In this novel, Patten creates a few fictional characters and gives them reasons to be at Adobe Walls when the attack takes place. Would-be buffalo hunter Jess Burdett rescues beautiful Edith Clinger from her abusive husband, who of course follows them to Adobe Walls bent on reclaiming his wife and having his revenge on Burdett. For some reason, a lot of Patten’s heroes wind up in love with other men’s wives, and that’s the case here. He usually has some sort of violent death conveniently befall the husband, freeing the woman to wind up with the hero, but the resolution isn’t quite so neat in this book.

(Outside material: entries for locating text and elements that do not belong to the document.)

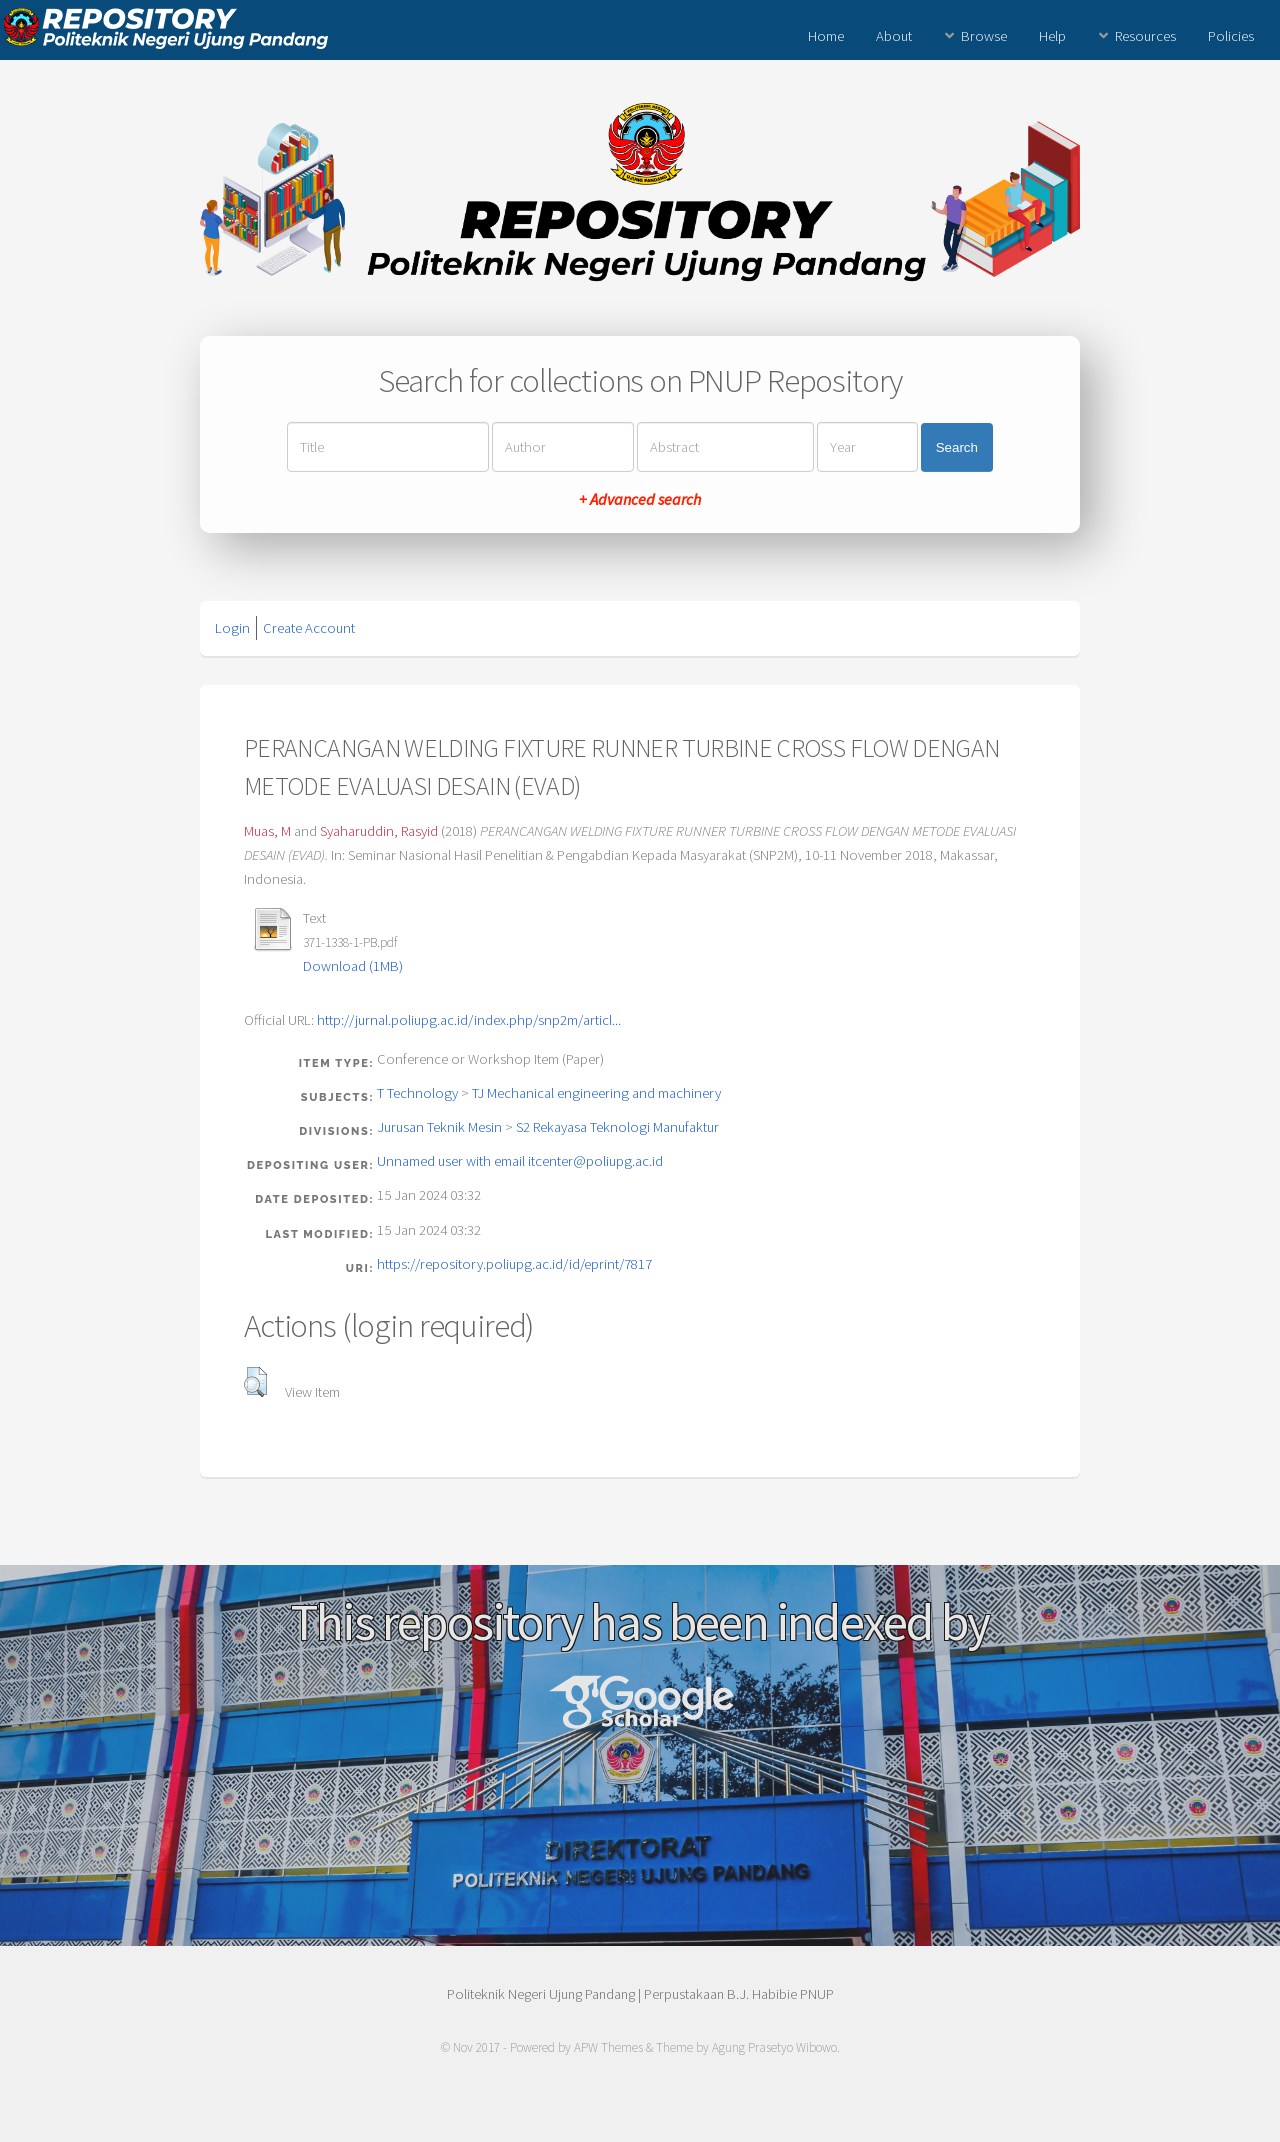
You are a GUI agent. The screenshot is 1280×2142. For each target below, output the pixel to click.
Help (1052, 36)
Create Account (309, 628)
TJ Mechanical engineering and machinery (596, 1093)
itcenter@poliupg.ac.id (595, 1161)
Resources (1145, 36)
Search (957, 447)
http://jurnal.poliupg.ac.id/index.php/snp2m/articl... (469, 1020)
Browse (984, 36)
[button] (255, 1382)
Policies (1231, 36)
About (894, 36)
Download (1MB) (353, 966)
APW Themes (608, 2047)
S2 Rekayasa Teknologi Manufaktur (617, 1127)
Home (826, 36)
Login (232, 628)
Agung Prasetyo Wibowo (774, 2047)
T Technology (417, 1093)
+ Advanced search (640, 499)
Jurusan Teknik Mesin (439, 1127)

As always with Patten’s work, there’s a good deal of moral ambiguity, plenty of terse prose, and some hard-nosed action scenes in THE HIDE HUNTERS. He gets the history right and does a fine job of portraying the battle itself, so the reader winds up with a very good blend of fact and fiction. I enjoyed this one enough that I’m tempted to read his Custer book, THE RED SABBATH, another historically-based novel.
Think Big
2 hours ago
4 comments:
Love that cover.
Great review, James. Thanks. I'm currently reading Dudley Dean's Deuce Diamond (from your previous review blog). I believe I've read The Red Sabbath by Lewis Patten. The Custer stand-off sure rings a bell. I think LP tells a lot of it through Reno's perspective.
Ed Lynskey
Patten similarly calls on Indian wars history (Battle of Arickaree) in Red Runs the River, and again includes historical figures, e.g. Colonel Forsyth and Lieutenant Beecher. As I remember it, that book was very "military" and might have been improved by a typical Patten sub-plot of a character with an interest in another man's wife!
Didn't know about this Patten novel, nor that he had actually written some historically based stories. Good to know.